El informe de Google también pone el foco en los activos «dormidos». Se estima que aproximadamente 1,7 millones de BTC están bloqueados en los antiguos scripts P2PK, donde la clave pública es visible hoy mismo. Además, si sumamos las direcciones que han reutilizado claves —exponiéndolas en transacciones pasadas—, el suministro total vulnerable asciende a unos 6,7 millones de BTC. 

La mayoría de estas billeteras están inactivas desde hace tiempo y se cree que sus propietarios no pueden actualizarlas —como el caso de Satoshi—, lo que alimenta una discusión cada vez más frecuente en la comunidad sobre el “salvamento digital”. Básicamente, esto se refiere a una propuesta que plantea crear un hard fork para proteger los fondos antes de que la computación cuántica alcance un punto capaz de comprometerlos.

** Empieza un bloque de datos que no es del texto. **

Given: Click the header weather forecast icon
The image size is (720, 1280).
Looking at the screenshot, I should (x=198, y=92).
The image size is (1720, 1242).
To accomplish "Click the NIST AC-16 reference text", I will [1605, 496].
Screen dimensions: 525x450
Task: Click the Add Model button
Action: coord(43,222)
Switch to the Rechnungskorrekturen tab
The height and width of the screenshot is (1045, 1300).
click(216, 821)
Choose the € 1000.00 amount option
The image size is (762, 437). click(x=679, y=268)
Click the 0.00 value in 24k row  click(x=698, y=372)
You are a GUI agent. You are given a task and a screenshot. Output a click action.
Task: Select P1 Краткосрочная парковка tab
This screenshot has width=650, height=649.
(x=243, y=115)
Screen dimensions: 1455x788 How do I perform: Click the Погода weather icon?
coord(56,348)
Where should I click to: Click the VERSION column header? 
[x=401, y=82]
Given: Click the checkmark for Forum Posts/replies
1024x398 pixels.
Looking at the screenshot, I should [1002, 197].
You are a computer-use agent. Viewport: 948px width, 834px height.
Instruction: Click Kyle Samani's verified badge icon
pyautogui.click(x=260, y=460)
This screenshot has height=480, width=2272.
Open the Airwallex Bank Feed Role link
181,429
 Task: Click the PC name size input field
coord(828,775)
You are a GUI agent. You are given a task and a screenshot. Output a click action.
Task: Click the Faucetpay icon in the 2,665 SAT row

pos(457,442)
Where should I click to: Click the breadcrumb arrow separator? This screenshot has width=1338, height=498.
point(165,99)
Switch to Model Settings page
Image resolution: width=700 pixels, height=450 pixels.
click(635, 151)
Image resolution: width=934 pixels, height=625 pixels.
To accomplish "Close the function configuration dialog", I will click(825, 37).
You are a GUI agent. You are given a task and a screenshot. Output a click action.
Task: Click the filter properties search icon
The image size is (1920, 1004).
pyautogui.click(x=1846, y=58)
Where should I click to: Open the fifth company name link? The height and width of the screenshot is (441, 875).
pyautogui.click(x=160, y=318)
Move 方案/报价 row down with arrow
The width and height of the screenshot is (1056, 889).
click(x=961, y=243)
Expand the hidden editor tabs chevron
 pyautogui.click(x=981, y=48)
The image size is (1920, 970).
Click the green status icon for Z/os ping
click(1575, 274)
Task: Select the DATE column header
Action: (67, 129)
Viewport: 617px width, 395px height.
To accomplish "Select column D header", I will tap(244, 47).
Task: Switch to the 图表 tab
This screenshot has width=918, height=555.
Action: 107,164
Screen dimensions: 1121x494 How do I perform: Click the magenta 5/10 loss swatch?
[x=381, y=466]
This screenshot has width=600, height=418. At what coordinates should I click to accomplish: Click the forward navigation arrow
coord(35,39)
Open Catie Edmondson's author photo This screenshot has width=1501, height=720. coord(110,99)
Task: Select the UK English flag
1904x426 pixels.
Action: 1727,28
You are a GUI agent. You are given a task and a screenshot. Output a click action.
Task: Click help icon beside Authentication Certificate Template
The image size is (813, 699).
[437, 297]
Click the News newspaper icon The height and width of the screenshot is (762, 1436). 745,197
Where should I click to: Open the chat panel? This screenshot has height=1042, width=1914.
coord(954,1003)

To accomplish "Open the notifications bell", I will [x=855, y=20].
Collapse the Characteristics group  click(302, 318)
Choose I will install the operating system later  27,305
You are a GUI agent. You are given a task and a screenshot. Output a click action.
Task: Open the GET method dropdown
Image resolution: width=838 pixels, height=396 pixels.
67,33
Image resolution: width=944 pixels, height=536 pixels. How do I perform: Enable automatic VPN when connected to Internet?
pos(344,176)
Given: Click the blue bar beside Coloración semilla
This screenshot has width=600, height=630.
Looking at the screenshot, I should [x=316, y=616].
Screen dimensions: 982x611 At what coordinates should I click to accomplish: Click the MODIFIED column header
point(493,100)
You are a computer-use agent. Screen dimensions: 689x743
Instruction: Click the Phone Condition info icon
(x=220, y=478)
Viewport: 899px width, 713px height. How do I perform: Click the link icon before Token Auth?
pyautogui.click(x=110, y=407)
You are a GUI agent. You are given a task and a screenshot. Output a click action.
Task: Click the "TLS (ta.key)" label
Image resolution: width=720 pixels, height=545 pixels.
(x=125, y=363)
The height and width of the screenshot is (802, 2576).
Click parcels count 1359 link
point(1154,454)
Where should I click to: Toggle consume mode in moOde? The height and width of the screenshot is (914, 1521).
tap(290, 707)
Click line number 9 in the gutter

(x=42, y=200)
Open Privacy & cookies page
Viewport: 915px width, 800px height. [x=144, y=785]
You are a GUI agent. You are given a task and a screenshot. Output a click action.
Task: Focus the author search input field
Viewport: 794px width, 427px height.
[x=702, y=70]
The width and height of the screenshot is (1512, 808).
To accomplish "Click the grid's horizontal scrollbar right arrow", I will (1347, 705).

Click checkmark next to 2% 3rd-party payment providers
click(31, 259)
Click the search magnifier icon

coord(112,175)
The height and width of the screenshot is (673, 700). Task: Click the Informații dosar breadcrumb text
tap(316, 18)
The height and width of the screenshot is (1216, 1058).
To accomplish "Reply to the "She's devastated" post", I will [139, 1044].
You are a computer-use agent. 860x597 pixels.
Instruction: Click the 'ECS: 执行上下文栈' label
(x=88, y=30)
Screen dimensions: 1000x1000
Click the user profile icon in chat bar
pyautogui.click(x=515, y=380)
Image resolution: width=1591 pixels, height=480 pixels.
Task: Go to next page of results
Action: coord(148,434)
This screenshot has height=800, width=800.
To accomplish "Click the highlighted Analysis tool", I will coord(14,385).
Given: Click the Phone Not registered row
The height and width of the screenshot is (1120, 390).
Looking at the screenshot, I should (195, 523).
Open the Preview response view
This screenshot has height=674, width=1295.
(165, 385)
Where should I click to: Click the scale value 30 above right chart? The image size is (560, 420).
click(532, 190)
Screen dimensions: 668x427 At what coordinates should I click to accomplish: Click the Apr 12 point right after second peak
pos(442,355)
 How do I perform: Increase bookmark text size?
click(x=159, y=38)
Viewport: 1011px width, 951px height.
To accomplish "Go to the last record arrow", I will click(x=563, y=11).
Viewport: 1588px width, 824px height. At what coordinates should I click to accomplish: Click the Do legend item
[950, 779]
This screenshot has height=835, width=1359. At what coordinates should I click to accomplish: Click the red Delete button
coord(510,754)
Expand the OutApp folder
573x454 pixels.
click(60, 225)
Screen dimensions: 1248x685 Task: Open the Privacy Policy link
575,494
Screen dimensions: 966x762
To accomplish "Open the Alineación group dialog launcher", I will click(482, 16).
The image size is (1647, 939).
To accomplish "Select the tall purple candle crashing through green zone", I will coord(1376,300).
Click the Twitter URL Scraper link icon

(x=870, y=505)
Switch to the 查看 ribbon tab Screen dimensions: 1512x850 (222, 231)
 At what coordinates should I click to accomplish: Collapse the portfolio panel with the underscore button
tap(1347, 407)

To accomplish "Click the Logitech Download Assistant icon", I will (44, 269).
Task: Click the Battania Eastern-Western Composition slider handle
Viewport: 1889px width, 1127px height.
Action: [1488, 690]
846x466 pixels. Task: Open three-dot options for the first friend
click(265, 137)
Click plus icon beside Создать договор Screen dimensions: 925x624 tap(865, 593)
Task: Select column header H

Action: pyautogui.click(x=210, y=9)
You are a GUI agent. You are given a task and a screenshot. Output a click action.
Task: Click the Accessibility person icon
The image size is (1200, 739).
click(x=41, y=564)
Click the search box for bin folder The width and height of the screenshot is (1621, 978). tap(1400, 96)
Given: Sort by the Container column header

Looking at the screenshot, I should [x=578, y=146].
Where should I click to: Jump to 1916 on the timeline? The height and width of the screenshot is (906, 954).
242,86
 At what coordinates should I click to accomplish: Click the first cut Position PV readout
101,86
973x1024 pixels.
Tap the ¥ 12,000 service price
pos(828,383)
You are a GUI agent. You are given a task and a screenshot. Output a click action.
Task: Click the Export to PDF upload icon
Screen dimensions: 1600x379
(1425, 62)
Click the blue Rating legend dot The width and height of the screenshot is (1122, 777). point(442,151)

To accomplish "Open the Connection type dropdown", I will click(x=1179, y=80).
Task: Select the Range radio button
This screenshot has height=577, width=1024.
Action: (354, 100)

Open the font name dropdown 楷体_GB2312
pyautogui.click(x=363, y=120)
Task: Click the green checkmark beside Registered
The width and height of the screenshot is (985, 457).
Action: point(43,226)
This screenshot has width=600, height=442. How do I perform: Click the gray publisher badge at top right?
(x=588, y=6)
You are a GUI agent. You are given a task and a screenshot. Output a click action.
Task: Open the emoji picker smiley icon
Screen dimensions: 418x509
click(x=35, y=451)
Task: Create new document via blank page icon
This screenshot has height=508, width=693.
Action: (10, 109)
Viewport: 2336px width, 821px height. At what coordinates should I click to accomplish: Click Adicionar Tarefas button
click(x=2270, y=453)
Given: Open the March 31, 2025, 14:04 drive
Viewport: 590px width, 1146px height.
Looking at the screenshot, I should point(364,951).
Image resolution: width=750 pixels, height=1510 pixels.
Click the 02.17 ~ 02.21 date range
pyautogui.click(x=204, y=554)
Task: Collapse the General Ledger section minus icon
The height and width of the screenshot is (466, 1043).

Por el momento, la respuesta de la industria es, fundamentalmente, positiva y proactiva. La Criptografía Post-Cuántica (PQC) ya se está integrando en protocolos de vanguardia, siendo testeada para asegurar que el valor digital permanezca seguro e inmutable. El informe de Google concluye que la transparencia actual es la mejor defensa: al poner una «fecha crítica» y métricas claras, permite que el ecosistema cripto construya hoy los escudos que garantizarán la soberanía financiera de las próximas décadas.